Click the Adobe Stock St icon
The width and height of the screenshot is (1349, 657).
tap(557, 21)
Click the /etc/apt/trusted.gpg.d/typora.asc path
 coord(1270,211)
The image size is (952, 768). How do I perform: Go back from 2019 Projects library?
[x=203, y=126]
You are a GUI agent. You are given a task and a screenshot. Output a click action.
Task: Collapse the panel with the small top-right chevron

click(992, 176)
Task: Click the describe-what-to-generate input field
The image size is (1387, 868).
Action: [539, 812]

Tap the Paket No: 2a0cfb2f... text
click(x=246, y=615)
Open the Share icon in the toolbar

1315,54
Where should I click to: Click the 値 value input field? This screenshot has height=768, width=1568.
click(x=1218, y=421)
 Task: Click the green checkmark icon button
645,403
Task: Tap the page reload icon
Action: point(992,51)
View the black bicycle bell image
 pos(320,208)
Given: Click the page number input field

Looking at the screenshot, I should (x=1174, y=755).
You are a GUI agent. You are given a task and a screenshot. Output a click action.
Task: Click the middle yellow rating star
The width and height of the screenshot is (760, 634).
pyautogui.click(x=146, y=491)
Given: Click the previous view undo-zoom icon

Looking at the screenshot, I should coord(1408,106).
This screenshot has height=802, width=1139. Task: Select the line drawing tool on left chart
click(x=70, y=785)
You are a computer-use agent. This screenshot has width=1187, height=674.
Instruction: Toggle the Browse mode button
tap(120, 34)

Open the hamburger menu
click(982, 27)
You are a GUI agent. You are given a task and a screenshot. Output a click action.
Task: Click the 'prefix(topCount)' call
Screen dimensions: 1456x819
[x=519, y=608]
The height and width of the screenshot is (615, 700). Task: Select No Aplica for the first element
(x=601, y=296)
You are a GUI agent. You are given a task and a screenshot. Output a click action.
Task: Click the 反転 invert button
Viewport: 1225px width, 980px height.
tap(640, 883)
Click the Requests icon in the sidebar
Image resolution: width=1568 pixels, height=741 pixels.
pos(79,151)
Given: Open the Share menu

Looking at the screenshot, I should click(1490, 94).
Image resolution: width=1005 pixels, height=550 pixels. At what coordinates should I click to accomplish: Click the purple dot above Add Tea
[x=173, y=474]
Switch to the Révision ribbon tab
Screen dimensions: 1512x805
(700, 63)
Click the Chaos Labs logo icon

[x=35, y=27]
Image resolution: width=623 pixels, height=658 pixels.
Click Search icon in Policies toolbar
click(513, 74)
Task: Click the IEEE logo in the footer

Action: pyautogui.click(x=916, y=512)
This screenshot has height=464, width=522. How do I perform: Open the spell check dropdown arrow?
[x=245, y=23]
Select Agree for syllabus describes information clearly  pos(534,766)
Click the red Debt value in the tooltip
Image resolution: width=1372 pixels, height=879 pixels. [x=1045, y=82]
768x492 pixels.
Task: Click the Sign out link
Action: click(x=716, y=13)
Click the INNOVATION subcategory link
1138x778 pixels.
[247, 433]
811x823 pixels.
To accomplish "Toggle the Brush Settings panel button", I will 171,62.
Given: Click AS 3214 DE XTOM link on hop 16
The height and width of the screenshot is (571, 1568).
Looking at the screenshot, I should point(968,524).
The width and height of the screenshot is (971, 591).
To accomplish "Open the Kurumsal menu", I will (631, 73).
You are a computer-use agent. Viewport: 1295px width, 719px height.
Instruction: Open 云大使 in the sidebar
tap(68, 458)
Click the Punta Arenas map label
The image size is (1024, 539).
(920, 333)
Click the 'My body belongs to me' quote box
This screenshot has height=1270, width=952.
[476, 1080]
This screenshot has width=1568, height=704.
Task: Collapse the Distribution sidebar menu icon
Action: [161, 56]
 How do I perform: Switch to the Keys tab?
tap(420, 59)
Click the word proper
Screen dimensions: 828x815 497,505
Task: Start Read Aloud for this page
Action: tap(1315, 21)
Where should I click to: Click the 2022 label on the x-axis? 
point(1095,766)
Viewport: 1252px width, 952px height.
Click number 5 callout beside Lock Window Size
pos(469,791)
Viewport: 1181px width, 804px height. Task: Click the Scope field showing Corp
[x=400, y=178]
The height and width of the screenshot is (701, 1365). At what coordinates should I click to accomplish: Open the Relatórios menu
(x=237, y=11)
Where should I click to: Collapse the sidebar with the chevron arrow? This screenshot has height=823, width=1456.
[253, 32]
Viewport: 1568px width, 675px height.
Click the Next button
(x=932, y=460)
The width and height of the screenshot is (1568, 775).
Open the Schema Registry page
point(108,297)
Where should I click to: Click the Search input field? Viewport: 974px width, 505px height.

----------

**Do this:** Can you recast every line of the items above as a Markdown table with the columns Row and Line, numbering the rows and leaving out blank lines?

**Answer in full:**
| Row | Line |
|---|---|
| 1 | Click the Adobe Stock St icon |
| 2 | The width and height of the screenshot is (1349, 657). |
| 3 | tap(557, 21) |
| 4 | Click the /etc/apt/trusted.gpg.d/typora.asc path |
| 5 |  coord(1270,211) |
| 6 | The image size is (952, 768). How do I perform: Go back from 2019 Projects library? |
| 7 | [x=203, y=126] |
| 8 | You are a GUI agent. You are given a task and a screenshot. Output a click action. |
| 9 | Task: Collapse the panel with the small top-right chevron |
| 10 | click(992, 176) |
| 11 | Task: Click the describe-what-to-generate input field |
| 12 | The image size is (1387, 868). |
| 13 | Action: [539, 812] |
| 14 | Tap the Paket No: 2a0cfb2f... text |
| 15 | click(x=246, y=615) |
| 16 | Open the Share icon in the toolbar |
| 17 | 1315,54 |
| 18 | Where should I click to: Click the 値 value input field? This screenshot has height=768, width=1568. |
| 19 | click(x=1218, y=421) |
| 20 |  Task: Click the green checkmark icon button |
| 21 | 645,403 |
| 22 | Task: Tap the page reload icon |
| 23 | Action: point(992,51) |
| 24 | View the black bicycle bell image |
| 25 |  pos(320,208) |
| 26 | Given: Click the page number input field |
| 27 | Looking at the screenshot, I should (x=1174, y=755). |
| 28 | You are a GUI agent. You are given a task and a screenshot. Output a click action. |
| 29 | Task: Click the middle yellow rating star |
| 30 | The width and height of the screenshot is (760, 634). |
| 31 | pyautogui.click(x=146, y=491) |
| 32 | Given: Click the previous view undo-zoom icon |
| 33 | Looking at the screenshot, I should coord(1408,106). |
| 34 | This screenshot has height=802, width=1139. Task: Select the line drawing tool on left chart |
| 35 | click(x=70, y=785) |
| 36 | You are a computer-use agent. This screenshot has width=1187, height=674. |
| 37 | Instruction: Toggle the Browse mode button |
| 38 | tap(120, 34) |
| 39 | Open the hamburger menu |
| 40 | click(982, 27) |
| 41 | You are a GUI agent. You are given a task and a screenshot. Output a click action. |
| 42 | Task: Click the 'prefix(topCount)' call |
| 43 | Screen dimensions: 1456x819 |
| 44 | [x=519, y=608] |
| 45 | The height and width of the screenshot is (615, 700). Task: Select No Aplica for the first element |
| 46 | (x=601, y=296) |
| 47 | You are a GUI agent. You are given a task and a screenshot. Output a click action. |
| 48 | Task: Click the 反転 invert button |
| 49 | Viewport: 1225px width, 980px height. |
| 50 | tap(640, 883) |
| 51 | Click the Requests icon in the sidebar |
| 52 | Image resolution: width=1568 pixels, height=741 pixels. |
| 53 | pos(79,151) |
| 54 | Given: Open the Share menu |
| 55 | Looking at the screenshot, I should click(1490, 94). |
| 56 | Image resolution: width=1005 pixels, height=550 pixels. At what coordinates should I click to accomplish: Click the purple dot above Add Tea |
| 57 | [x=173, y=474] |
| 58 | Switch to the Révision ribbon tab |
| 59 | Screen dimensions: 1512x805 |
| 60 | (700, 63) |
| 61 | Click the Chaos Labs logo icon |
| 62 | [x=35, y=27] |
| 63 | Image resolution: width=623 pixels, height=658 pixels. |
| 64 | Click Search icon in Policies toolbar |
| 65 | click(513, 74) |
| 66 | Task: Click the IEEE logo in the footer |
| 67 | Action: pyautogui.click(x=916, y=512) |
| 68 | This screenshot has height=464, width=522. How do I perform: Open the spell check dropdown arrow? |
| 69 | [x=245, y=23] |
| 70 | Select Agree for syllabus describes information clearly  pos(534,766) |
| 71 | Click the red Debt value in the tooltip |
| 72 | Image resolution: width=1372 pixels, height=879 pixels. [x=1045, y=82] |
| 73 | 768x492 pixels. |
| 74 | Task: Click the Sign out link |
| 75 | Action: click(x=716, y=13) |
| 76 | Click the INNOVATION subcategory link |
| 77 | 1138x778 pixels. |
| 78 | [247, 433] |
| 79 | 811x823 pixels. |
| 80 | To accomplish "Toggle the Brush Settings panel button", I will 171,62. |
| 81 | Given: Click AS 3214 DE XTOM link on hop 16 |
| 82 | The height and width of the screenshot is (571, 1568). |
| 83 | Looking at the screenshot, I should point(968,524). |
| 84 | The width and height of the screenshot is (971, 591). |
| 85 | To accomplish "Open the Kurumsal menu", I will (631, 73). |
| 86 | You are a computer-use agent. Viewport: 1295px width, 719px height. |
| 87 | Instruction: Open 云大使 in the sidebar |
| 88 | tap(68, 458) |
| 89 | Click the Punta Arenas map label |
| 90 | The image size is (1024, 539). |
| 91 | (920, 333) |
| 92 | Click the 'My body belongs to me' quote box |
| 93 | This screenshot has height=1270, width=952. |
| 94 | [476, 1080] |
| 95 | This screenshot has width=1568, height=704. |
| 96 | Task: Collapse the Distribution sidebar menu icon |
| 97 | Action: [161, 56] |
| 98 |  How do I perform: Switch to the Keys tab? |
| 99 | tap(420, 59) |
| 100 | Click the word proper |
| 101 | Screen dimensions: 828x815 497,505 |
| 102 | Task: Start Read Aloud for this page |
| 103 | Action: tap(1315, 21) |
| 104 | Where should I click to: Click the 2022 label on the x-axis?  |
| 105 | point(1095,766) |
| 106 | Viewport: 1252px width, 952px height. |
| 107 | Click number 5 callout beside Lock Window Size |
| 108 | pos(469,791) |
| 109 | Viewport: 1181px width, 804px height. Task: Click the Scope field showing Corp |
| 110 | [x=400, y=178] |
| 111 | The height and width of the screenshot is (701, 1365). At what coordinates should I click to accomplish: Open the Relatórios menu |
| 112 | (x=237, y=11) |
| 113 | Where should I click to: Collapse the sidebar with the chevron arrow? This screenshot has height=823, width=1456. |
| 114 | [253, 32] |
| 115 | Viewport: 1568px width, 675px height. |
| 116 | Click the Next button |
| 117 | (x=932, y=460) |
| 118 | The width and height of the screenshot is (1568, 775). |
| 119 | Open the Schema Registry page |
| 120 | point(108,297) |
| 121 | Where should I click to: Click the Search input field? Viewport: 974px width, 505px height. |